Project Part 3
===============

In [None]:
import pandas as pd
import xlwings as xw
import matplotlib.pyplot as plt
from statsmodels.formula.api import ols
import StatTests
import numpy as np
from scipy import stats 

In [None]:
df1 = pd.read_csv('Seller.csv')
df2 = pd.read_csv('Vehicle.csv')
df = pd.merge(df1, df2, on='unique_motorcycle_id')
df

Report Section
-------

I want to see how certain factors, like kilometers driven or the type of seller, affect showroom and selling prices of motorcycles. I'd also like to see which types of previous owners had motorcycles with the most kilometers per hour. To do this, we will need to perform one regression, one t-test, and one ANOVA. 

### Q1: Does the amount of kilometers on the motorcycle have an affect on its showroom price?

In [None]:
model = ols('km_driven ~ ex_showroom_price',data=df).fit()
print(model.summary())

#### Analysis and Conclusion

There is a 4% chance that the Kilometers Driven have no effect on the Showroom Price.
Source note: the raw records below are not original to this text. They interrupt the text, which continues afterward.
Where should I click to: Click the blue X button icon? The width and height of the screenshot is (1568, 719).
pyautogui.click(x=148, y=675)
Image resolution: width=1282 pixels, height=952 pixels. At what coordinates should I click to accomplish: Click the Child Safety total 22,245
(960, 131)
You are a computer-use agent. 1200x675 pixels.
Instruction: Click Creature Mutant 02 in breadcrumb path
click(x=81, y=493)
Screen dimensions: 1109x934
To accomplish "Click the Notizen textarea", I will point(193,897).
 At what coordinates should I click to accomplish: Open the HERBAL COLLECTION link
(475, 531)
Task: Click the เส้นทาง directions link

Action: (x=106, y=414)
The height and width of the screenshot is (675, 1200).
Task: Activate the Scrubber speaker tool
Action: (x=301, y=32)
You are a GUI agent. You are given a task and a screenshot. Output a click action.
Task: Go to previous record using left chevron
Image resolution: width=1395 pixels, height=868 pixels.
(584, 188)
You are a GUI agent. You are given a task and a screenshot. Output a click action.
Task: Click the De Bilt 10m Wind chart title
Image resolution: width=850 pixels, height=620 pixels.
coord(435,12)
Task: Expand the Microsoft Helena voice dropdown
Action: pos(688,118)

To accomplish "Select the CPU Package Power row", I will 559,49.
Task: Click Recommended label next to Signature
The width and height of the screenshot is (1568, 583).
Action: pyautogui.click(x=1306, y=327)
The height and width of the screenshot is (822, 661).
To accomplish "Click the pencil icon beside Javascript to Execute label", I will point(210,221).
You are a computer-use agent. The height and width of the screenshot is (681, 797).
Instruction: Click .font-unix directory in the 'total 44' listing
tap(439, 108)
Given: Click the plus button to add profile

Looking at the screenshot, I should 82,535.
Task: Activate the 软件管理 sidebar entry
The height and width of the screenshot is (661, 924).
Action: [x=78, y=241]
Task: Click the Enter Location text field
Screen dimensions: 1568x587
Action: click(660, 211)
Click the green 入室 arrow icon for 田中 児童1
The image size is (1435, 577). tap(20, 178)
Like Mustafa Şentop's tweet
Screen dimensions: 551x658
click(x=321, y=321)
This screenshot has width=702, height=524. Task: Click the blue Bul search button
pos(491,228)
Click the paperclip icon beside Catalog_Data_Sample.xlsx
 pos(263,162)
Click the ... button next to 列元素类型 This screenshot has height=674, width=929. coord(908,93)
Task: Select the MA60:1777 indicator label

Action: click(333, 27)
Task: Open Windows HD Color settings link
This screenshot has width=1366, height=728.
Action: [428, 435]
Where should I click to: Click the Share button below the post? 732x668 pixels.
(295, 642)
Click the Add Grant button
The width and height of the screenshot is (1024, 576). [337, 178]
We can also see that since 'ex_showroom_price' has a negative coeficient, as the Kilometers Driven increase, the Showroom Price decreases. 

### Q2: Is the average number of Kilometers Driven the same between the different owner groups?

In [None]:
firstOwner = df[df['owner'] == '1st owner']
secondOwner = df[df['owner'] == '2nd owner']
thirdOwner = df[df['owner'] == '3rd owner']
alpha = 0.05
f, p_val = stats.f_oneway(firstOwner['km_driven'],secondOwner['km_driven'],thirdOwner['km_driven'])
print("This is a test of equal means with Ho: The means of all groups are equal/Ha: At least one group mean is different")
print(f"The F test statistic is {round(f,3)} and the p-value is {round(p_val,4)}")
if p_val < alpha:
    print("Conclusion: Reject Ho: At least one group mean is different")
    ANOVA_type = "ANOVA: At least one group mean is different"
else:
    print("Conclusion: Fail to Reject Ho: We can't reject that the means are the same")
    ANOVA_type = "Anova: Group means are the same"
print("\n")
print("From the anova test, we can state that we cannot see a difference between average selling price by previous owner type.")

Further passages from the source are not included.